Наверное, все, кто присутствовали в этот момент в зале, сразу почувствовали, что являются свидетелями не просто чего-то необычного, а какого-то очень тяжелого происшествия.
Наступила тишина.
Молодой человек все еще стоял рядом с матерью.
Обе дамы медленно поднялись и вместе с советником поспешили из зала.
Все мы сидели молча, не решаясь пошевелиться, иногда раздавался какой-то тихий звон.
И владелец отеля дрожащим от волнения голосом объявил присутствующим, что граф Штольберг скончался.
Я тупо уставился на креветки, и, по-видимому, так же смотрели перед собою все остальные, когда он бесшумно остановился напротив меня у нетронутого прибора, и я заметил, не отрывая глаз от своей тарелки, как он взял со стула свой шарф.
«Bien! Je ne prendrai pas de petit déjeuner aujourd’hui[4]», – сказал он тихо, а затем совершенно неуместно добавил: «Que diriez-vous d’un cigare?[5]» Я взглянул на него несколько изумленно, не уверенный, что он обратился ко мне.
Но он мне улыбнулся, и я поднялся.
ГОД ПОХОРОН
Плакать я разучился; в последний раз я плакал, наверное, полтора года назад, когда мерзлые комья земли посыпались, застучали, забарабанили по крышке гроба, отзываясь в нем глухим эхом; казалось, они барабанили прямо по мозгу, стучали в желудке, и жуткий их стук разрушил до этого даже не осознаваемый внутренний покой тела, совершенно внезапно, без подготовки пробудив во мне понимание всей убогости моего физического бытия.
И если прежде никакие душевные потрясения, слезы, страх или радость не способны были нарушить это темное бессознательное внутреннее спокойствие, то с тех пор все стало действовать как бы навыворот: все, что люди воспринимают как прекрасное или безобразное, цвета, формы, пропорции, черты лица и обманчивая наружность, утратило для меня всякий смысл, но желудок, одолевая нервные спазмы, все же переваривал пищу, коль скоро ее запихнули в него, сердце, нехотя, экономя силы, все же билось, качая по жилам кровь, кишечник, недовольно урча и беспокойно подрагивая, производил зловоние, пощипывала слизистую моча, и резкая боль живой плоти, охваченной безотчетной, застрявшей где-то в легких тревогой, противилась каждому вдоху, ибо не было, не могло быть столь острого физического ощущения, которое способно было заставить тело выдохнуть из себя тупую и глубочайшую боль души, отчего собственное дыхание слышалось мне таким, словно в любой момент оно может прерваться и каждый вдох может стать последним; меня тошнило от того, что я существую, между тем как каждый мой нерв прислушивался к тому, что происходит и что еще может произойти там, внутри, хотя внешне я оставался спокойным, бесстрастным, почти равнодушным ко всему, что меня окружало, и, естественно, был не в состоянии плакать.

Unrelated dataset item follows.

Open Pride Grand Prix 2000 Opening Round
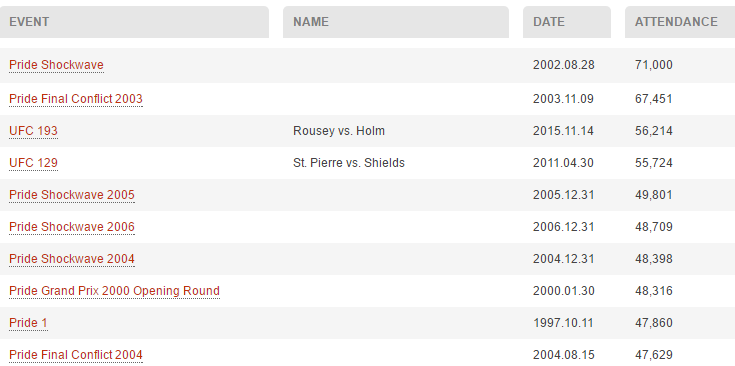[114, 291]
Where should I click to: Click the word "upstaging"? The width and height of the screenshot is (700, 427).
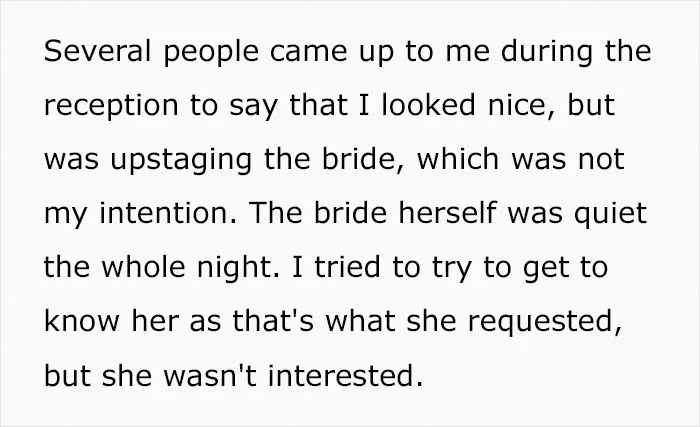click(x=181, y=162)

И все же время от времени к горлу подкатывал комок, в гортани собиралась слизь, и всякий раз в такие минуты я простодушно надеялся, что благотворные жгучие слезы вернут меня в светлую безотчетность детства, туда, где для утешения достаточно было нежного объятия крепких рук, но проблема была как раз в том, что этих теплых объятий ждать было неоткуда, и поэтому вместо рыданий меня сотрясала лишь мучительная холодная дрожь, которой никто не заметил бы, даже если бы наблюдал за мной, так как длилась она обычно недолго и каких-либо внешних признаков не имела.
Собственно говоря, я даже рисовался перед собой, находя удовольствие в своей новой роли, и меня радовало, что ни физическими страданиями, ни своими переживаниями я никого не обременяю.
В этот день, о котором я хочу рассказать, приближаясь к концу своего повествования, я валялся в постели, и если бы к состоянию мертвого ожидания было применимо столь прозаическое слово, то я бы сказал, что лежал в тишине – в тишине, в которой ощущалось полное отсутствие благодати, именно такая тишина стояла в доме, медленно погружавшемся в тяжелые хмурые декабрьские сумерки, которые в тогдашнем моем состоянии были для меня самым желанным временем суток, ибо свет был мне столь же противен, как ощущения собственного тела или темнота, и только сумеречный полумрак приносил некоторое облегчение; все двери были распахнуты, но свет никто еще не включал в этом ставшем чужим жилище, где радиаторы из-за нехватки угля были чуть теплыми, а из отдаленной столовой до меня доносился звучный голос тетушки Клары, которая в гробовой тишине упорно пыталась разговорить окончательно онемевшую бабушку; с тех пор как отец отобрал у нее мою сестренку и отвез ее в детский дом, куда-то под Дебрецен, бабушка молчала, и хотя на таком расстоянии я не разбирал слов, да особенно и не вслушивался, я все же улавливал их странную и безответную чувственную пульсацию, и при этом казалось, что до меня долетают отзвуки голоса матери, то есть что-то все-таки продолжалось, что-то знакомое, что-то пьяняще домашнее.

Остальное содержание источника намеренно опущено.